There are also a small but key set of pragmatically unbelievable scenes, mostly involving Susu, who can be made to take random plot-relevant actions on the basis that she's not entirely sane. A within-her-head reason can always be constructed to get Susu to move necessary objects from place to place that won't be moved any other way. Susu is a great character, and I love the peeks inside her tormented head, but she is used very instrumentally.
The book ends with Ayrys’ commitment to individual loyalty apparently vindicated – it allows her to draw together a disparate set of allies who put forth extraordinary effort to escape the city in its final violent upheavals, though they have nothing in common except for the bonds that she created.

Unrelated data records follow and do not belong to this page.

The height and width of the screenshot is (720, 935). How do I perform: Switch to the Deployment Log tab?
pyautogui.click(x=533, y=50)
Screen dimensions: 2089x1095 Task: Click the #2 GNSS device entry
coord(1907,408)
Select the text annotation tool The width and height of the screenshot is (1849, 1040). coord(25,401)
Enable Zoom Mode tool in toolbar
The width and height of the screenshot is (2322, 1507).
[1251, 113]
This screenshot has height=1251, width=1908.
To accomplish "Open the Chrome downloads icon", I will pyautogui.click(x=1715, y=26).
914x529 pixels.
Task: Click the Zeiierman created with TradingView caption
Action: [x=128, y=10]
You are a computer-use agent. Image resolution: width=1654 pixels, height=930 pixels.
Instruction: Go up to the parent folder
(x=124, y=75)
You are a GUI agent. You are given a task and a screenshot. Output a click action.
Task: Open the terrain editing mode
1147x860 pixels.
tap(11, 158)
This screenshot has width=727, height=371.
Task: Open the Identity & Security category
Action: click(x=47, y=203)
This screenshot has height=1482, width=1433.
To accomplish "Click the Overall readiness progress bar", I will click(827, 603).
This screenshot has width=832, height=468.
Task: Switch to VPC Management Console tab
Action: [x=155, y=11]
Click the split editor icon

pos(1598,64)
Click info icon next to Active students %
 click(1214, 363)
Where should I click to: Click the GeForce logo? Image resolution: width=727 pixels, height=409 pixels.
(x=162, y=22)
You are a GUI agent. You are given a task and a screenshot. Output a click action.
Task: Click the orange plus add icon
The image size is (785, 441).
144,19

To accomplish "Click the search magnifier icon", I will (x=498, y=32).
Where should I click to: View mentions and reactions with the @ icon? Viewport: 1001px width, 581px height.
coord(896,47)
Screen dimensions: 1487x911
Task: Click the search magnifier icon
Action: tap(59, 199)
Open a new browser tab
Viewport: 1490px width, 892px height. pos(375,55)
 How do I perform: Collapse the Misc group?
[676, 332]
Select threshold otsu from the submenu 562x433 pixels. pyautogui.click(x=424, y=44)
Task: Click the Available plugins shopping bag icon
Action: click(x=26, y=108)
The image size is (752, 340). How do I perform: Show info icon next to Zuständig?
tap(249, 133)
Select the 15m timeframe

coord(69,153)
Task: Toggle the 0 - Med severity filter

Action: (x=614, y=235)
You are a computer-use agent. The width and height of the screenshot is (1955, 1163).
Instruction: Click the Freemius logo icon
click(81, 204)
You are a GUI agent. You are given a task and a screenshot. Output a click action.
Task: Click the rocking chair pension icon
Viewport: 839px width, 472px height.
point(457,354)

On the other hand, Ayrys is individualistic, odd, introverted, curious – what does this remind me of? A science-fiction reader. Although she's no Mary-Sue, the whole book is written for an implied collection of Ayrys’s – of course we're likely to conclude that her path was the right one. Looked at dispassionately she ends up still an exile from her own city, having lost the illusory promise of life among the Ged, and with only one faint clue as to where she might go to find a people to take her in. Dahar's situation is even worse, since he began the book as a member in good standing of his own people. Susu at least gets the consolation prize of not already being dead of a terrible disease. Looked at dispassionately, it's really Jehane who is vindicated. Her simple unyielding loyalty to her upbringing has managed to bring her through all tests, and though the boundaries of her loyalty have stretched and been made flexible to the point where she can conceive of something other than Jela first last and only, she still knows who she is. She's not smart, but she doesn't have to be. She is still a loyal and valued member of her own people and it would be hard to justify any way in which her decisions were wrong or inadequate.
Author Jo Walton once said that the pleasure of rereading books is that you get to spend time again with the characters you loved the first time around. I reread An Alien Light to spend time with Jehane, although in real life she'd kick my butt eleven ways before breakfast. But if I wanted to know about me, I have a life of my own that I can use for that – fiction lets us into the worlds of people who are not-us, and that's what it's all about, isn’t it?